The principle subject of that conversation had just materialized 270,000 parsecs away, on a medium-sized moon.  The rings of the gas giant they flew around were faintly visible in the blue atmosphere, as were three other moons.

They looked around to see what kind of a place they were in.  Penny’s response summed it up best.




[continue to next chapter]


[1] The winner, oddly enough was, Canasta/Moline Breweries of Alpha-Centauri, the real owners of the Anhauser-Bush and Duff breweries on Earth.

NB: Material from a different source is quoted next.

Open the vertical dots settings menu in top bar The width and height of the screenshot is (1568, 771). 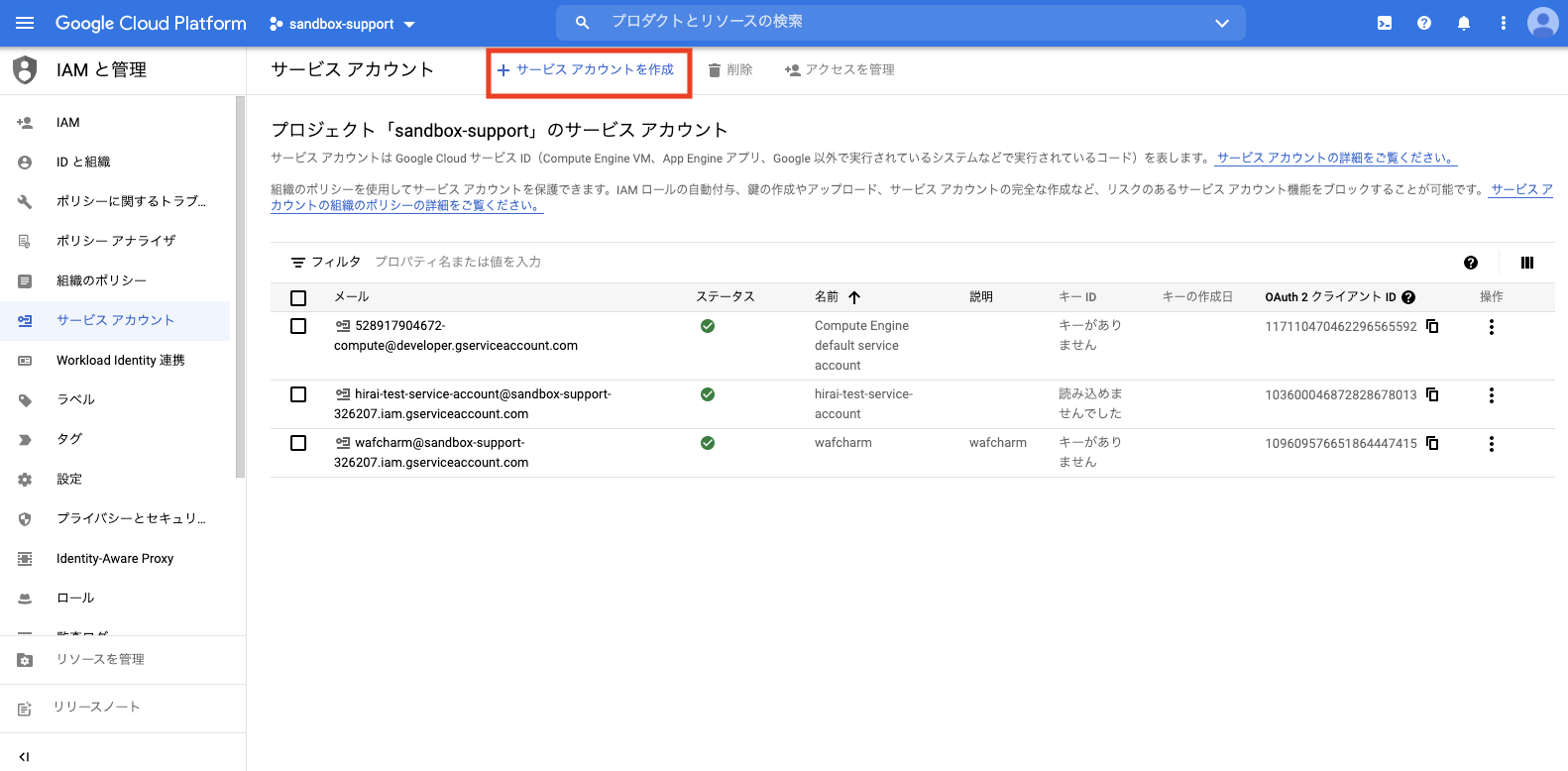coord(1504,23)
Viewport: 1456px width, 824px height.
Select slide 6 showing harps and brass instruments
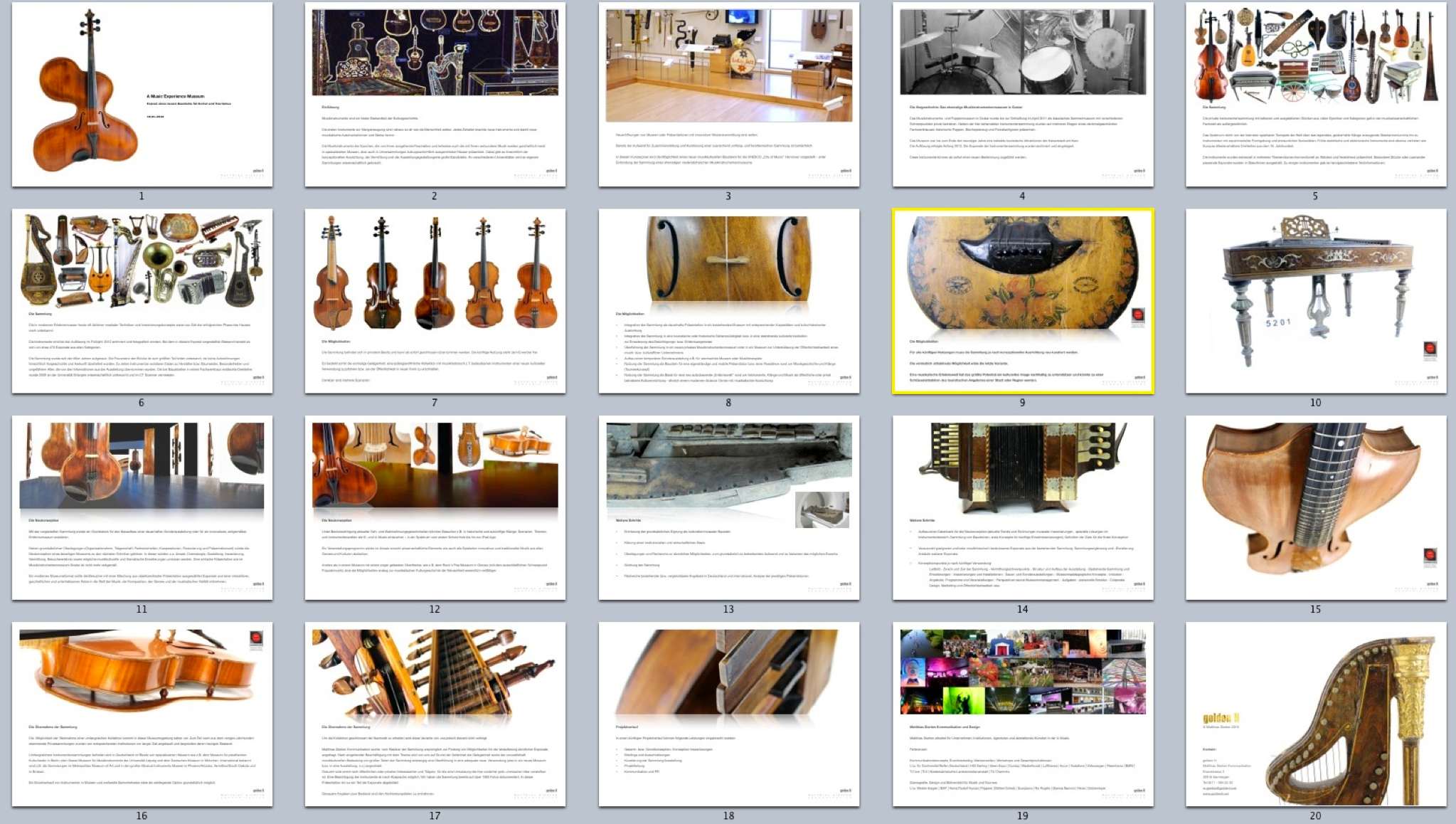(x=142, y=300)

[2] It was, in fact, Gainesville Green, the pride crop of the University of Florida.  Its former owner was a freshman Gator spending the weekend at Disney World; he was high enough to think the Tiki Room was neat, but wanted to get obliterated for the Haunted House.  He ducked behind the Hall of Presidents to acquire that mind frame, and never knew what hit him.  He woke up half an hour later with a black eye and without his wallet, walkman, favourite Iron Maiden tape, and half ounce of bud.  These had passed into the possession of a Hamaddi universally known as Maggot.  Maggot hung around to pose for some photographs with kids, who assumed this to be a new—if somewhat stinky—costumed character.  He found one last victim to mug: a Gator Frat Rat with a thick wallet and nice watch.  Maggot decided five was the limit of his luck, so he hopped on his runner and warped to New Ra’Math to pawn some of the trinkets he had acquired.  Although Maggot was a slightly above average thief, he was a below-average junkie.  In the New Ra’Math orbiter, he went into the public men’s room to take a dump and smoke a joint in celebration of having sold his merchandise.  Corcey was the next person to walk in.  He smiled in recognition of the pungent reek in the air; imagine his surprise to sit down, reach for the toilet paper, and see a quarter ounce sitting on the dispenser.  Smiling, he pocketed it, then went out to join Trevor, Ian, Blade, and twenty shock troops in their little escapade.